Which one of the following, If true, would cast the most serious doubt on the prediction made by the oil analysts?
OPTIONS[A]. Improved automobile technology and new kinds of fuel for cars have enabled some drivers to use less gasoline.
[B]. Gasoline manufacturers will not expand their profit margins.
[C]. There are many different gasoline companies that compete with each other to provide the most attractive price to consumers.
[D]. Studies in several countries show that the amount of gasoline purchased by consumers initially rises after the price of gasoline has fallen.
[E]. Refining costs, distribution costs, and taxes, none of which varies significantly with oil prices. constitute a large portion of the prices of gasoline.
Explanation:
According to the analysts, if oil prices drop by half, then the purchase price of gasoline made from the oil should drop by half too; that’s all there is to it. We’re asked to weaken this simplistic argument, and choice (E) does the job by providing an alternative account of the factors involved in gasoline prices. Choice (E) illuminates many other factors that, taken together, have a significant influence on the price of gasoline. Because these factors are not tied to oil prices, these costs won’t decrease simply because oil prices do. Therefore, because gasoline prices are largely based on the independent costs mentioned in answer choice (E), we shouldn’t expect gasoline prices to drop by half just because oil prices drop by half.

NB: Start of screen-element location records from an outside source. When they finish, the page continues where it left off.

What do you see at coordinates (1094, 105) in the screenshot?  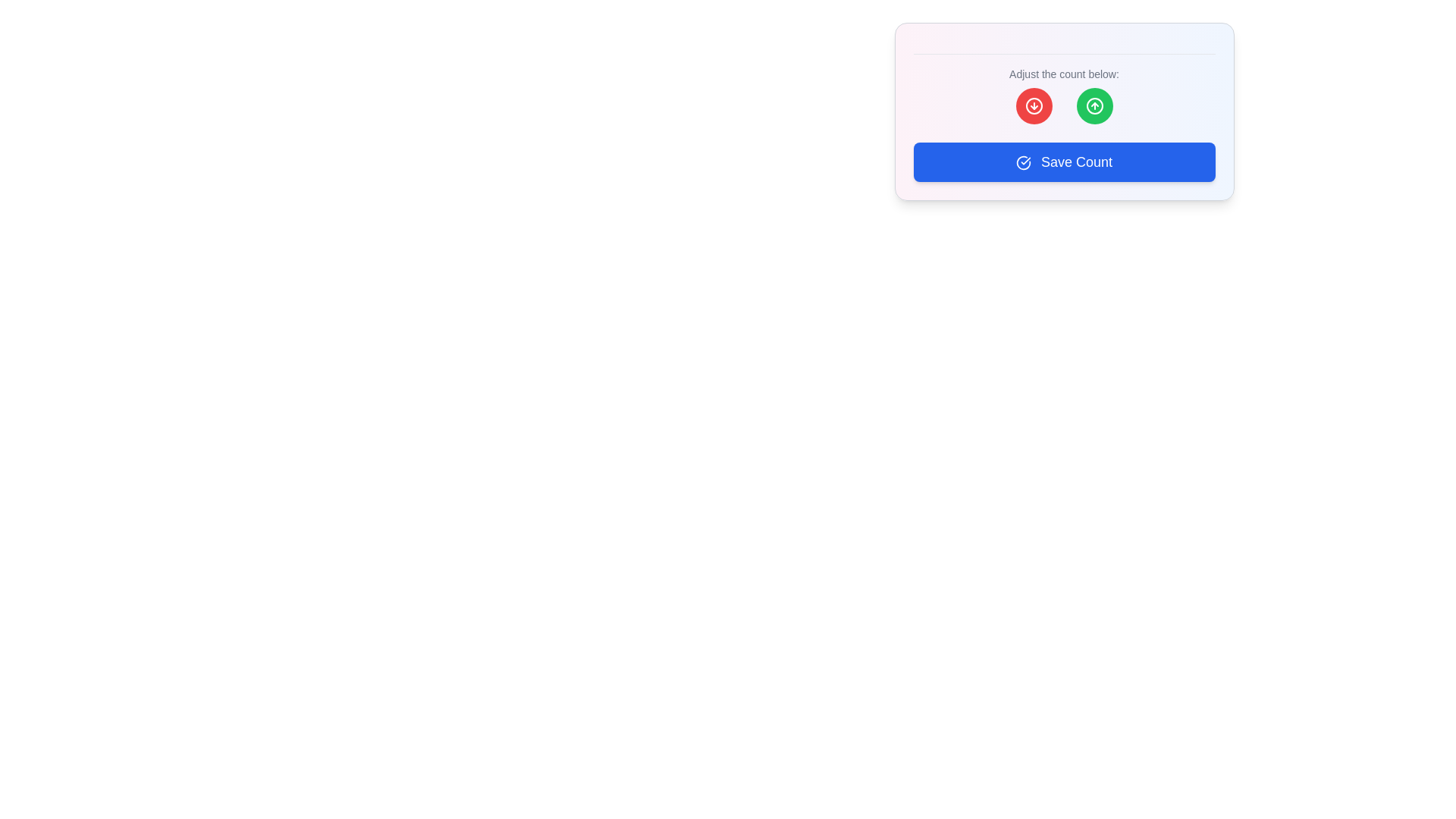 I see `the increment button located to the right of the red decrement button to observe any hover effects` at bounding box center [1094, 105].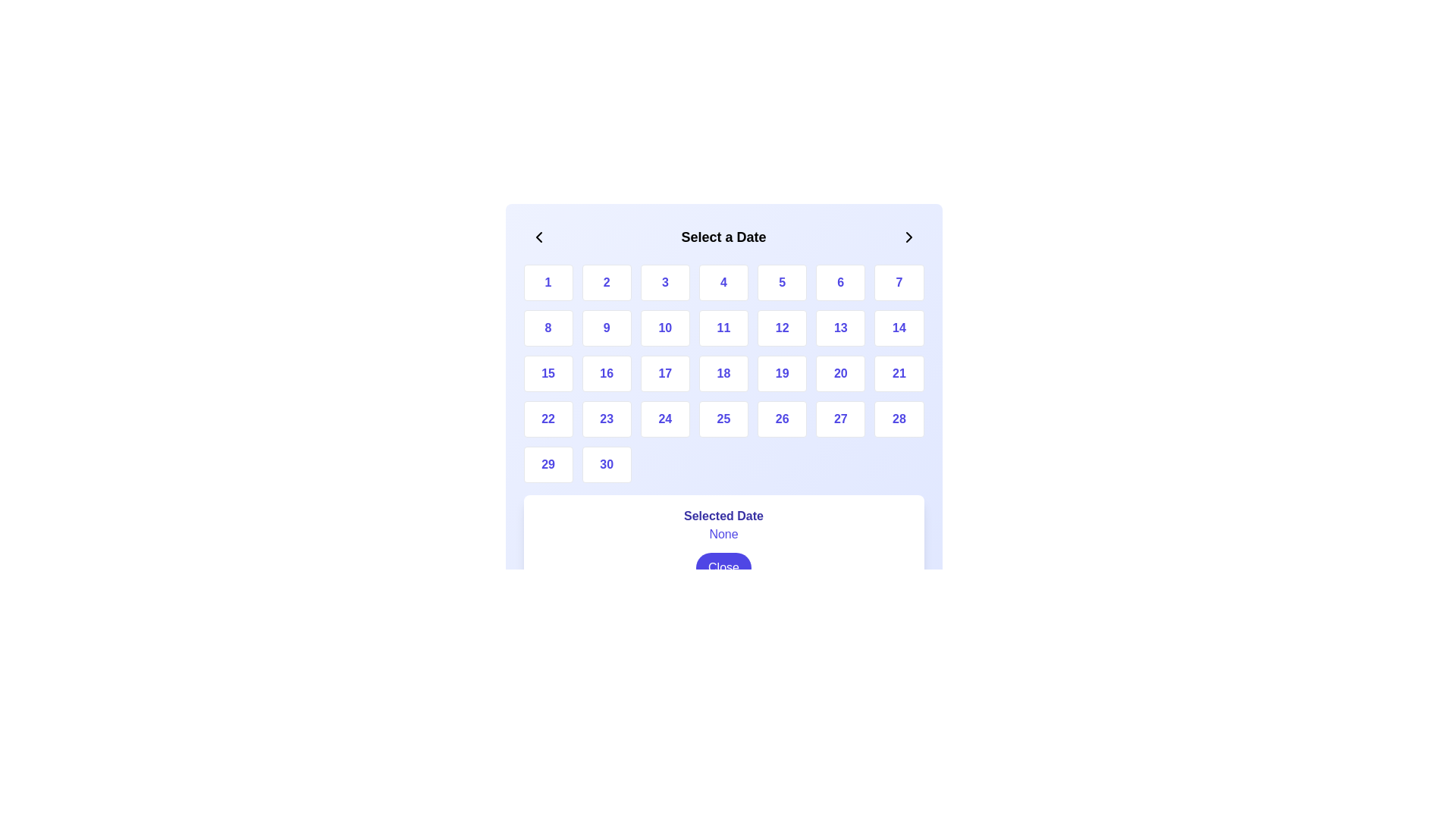 The width and height of the screenshot is (1456, 819). Describe the element at coordinates (723, 516) in the screenshot. I see `the 'Selected Date' static text label, which is bold and indigo-colored, positioned at the top of a white background card above other elements` at that location.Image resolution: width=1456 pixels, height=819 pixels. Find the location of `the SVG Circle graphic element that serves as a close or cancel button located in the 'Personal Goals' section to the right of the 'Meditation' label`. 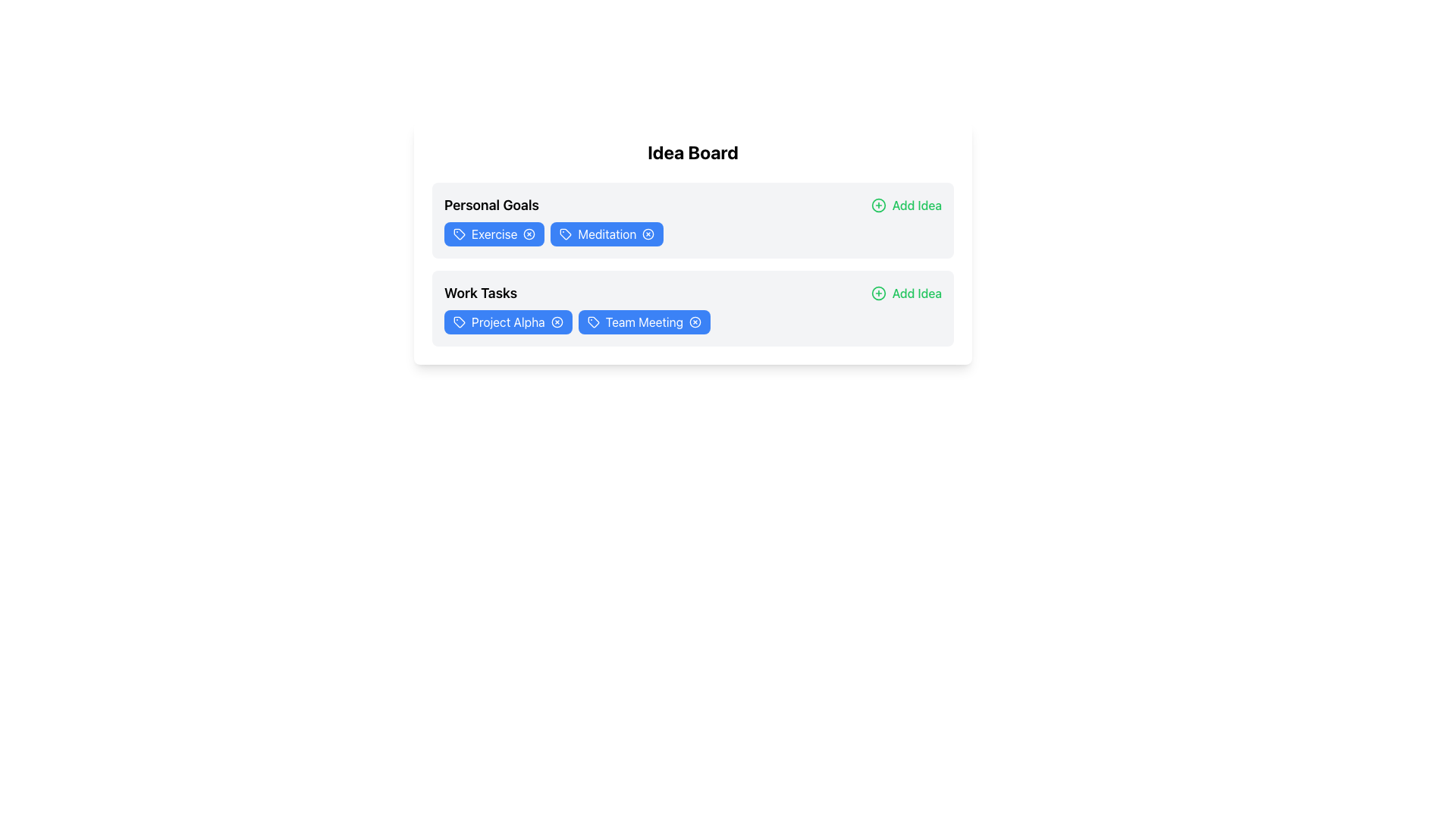

the SVG Circle graphic element that serves as a close or cancel button located in the 'Personal Goals' section to the right of the 'Meditation' label is located at coordinates (648, 234).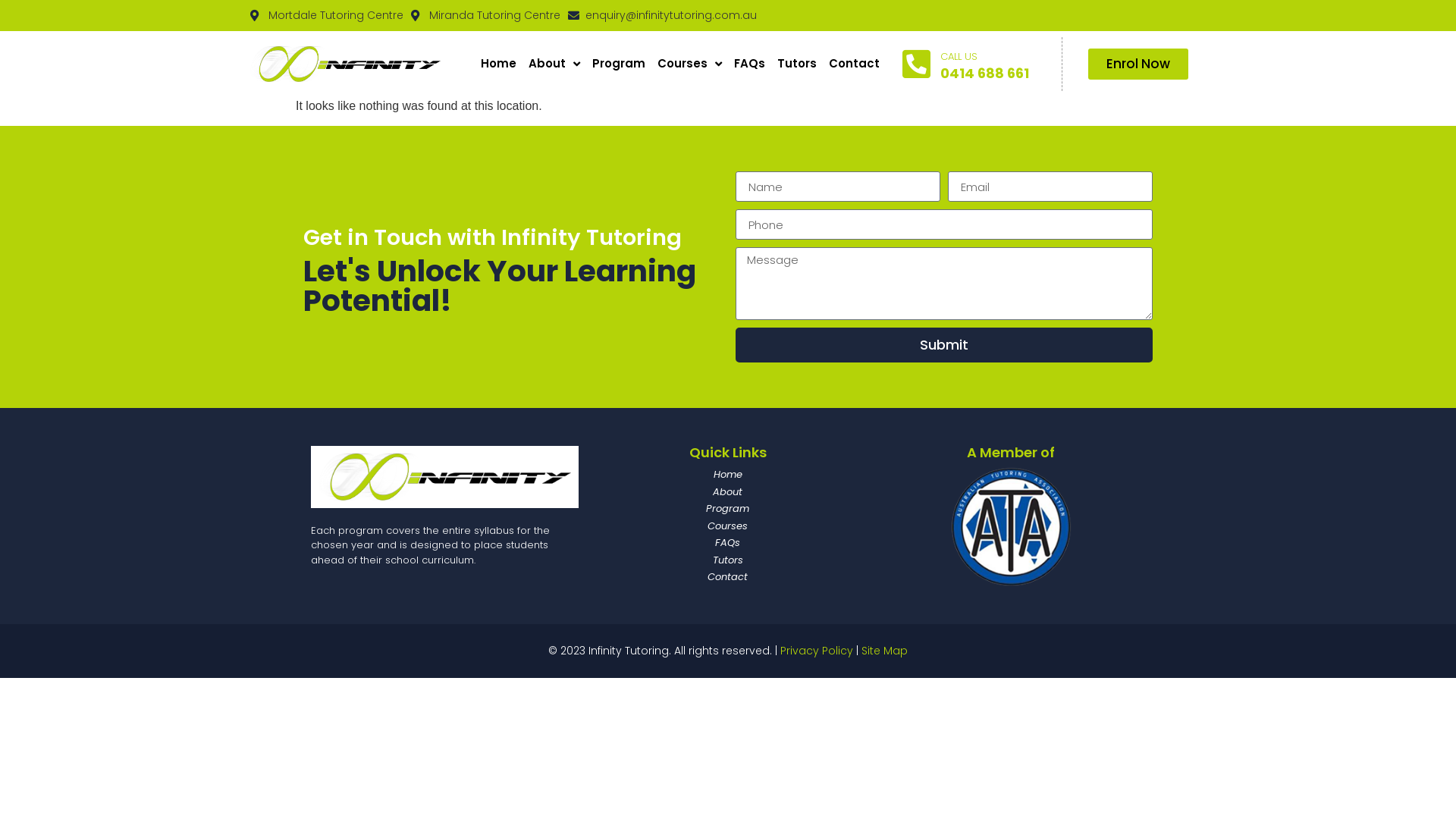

(A) has no bearing on the question, which concerns the actual cost of gasoline, not the amount of gasoline consumers purchase. Also, (A) is limited to only some drivers, which severely limits its impact on the argument.
(B) If anything, answer choice (B) strengthens the analysts’ argument by showing that gas manufacturers won’t try to increase profits by deliberately keeping the cost of gas artificially high.
(C) is awfully vague; we’re not told anything about the effect of competition on oil prices, or about how analysts worked this factor into their analysis. If anything, fierce competition suggests that prices will be kept as low as possible, which wouldn’t hurt the argument at all. Of course, since none of this is contained in the argument, this is all conjecture on our part, which means we must reject (C) immediately as irrelevant.
(D) The event (D) describes —increased consumption—happens after the price has already dropped. The relevant issue, however, is how much prices will drop; what happens afterwards is beside the point.